The expected answer is the set of lines in the data below between the line holding "Task: Close the block inserter toggle" and the line holding "This screenshot has width=1175, height=661.", inclusive, written out exactly.

Records from a data source:

***

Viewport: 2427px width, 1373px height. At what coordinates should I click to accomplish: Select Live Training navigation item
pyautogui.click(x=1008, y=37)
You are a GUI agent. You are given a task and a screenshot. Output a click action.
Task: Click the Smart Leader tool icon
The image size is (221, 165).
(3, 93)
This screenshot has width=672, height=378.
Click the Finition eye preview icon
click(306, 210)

***

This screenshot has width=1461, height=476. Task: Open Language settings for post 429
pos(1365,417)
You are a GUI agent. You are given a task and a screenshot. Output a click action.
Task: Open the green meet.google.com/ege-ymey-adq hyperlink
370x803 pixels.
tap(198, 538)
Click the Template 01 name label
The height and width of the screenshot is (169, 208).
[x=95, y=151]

***

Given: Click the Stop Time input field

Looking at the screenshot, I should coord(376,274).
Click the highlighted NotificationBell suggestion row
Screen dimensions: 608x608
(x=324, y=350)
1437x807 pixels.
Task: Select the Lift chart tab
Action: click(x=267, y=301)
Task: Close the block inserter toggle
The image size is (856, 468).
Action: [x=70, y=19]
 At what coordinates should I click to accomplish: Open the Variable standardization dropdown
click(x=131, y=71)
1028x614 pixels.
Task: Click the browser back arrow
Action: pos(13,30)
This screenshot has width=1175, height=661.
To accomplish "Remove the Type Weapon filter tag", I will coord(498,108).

***

**Task answer**
Task: Close the block inserter toggle
The image size is (856, 468).
Action: [x=70, y=19]
 At what coordinates should I click to accomplish: Open the Variable standardization dropdown
click(x=131, y=71)
1028x614 pixels.
Task: Click the browser back arrow
Action: pos(13,30)
This screenshot has width=1175, height=661.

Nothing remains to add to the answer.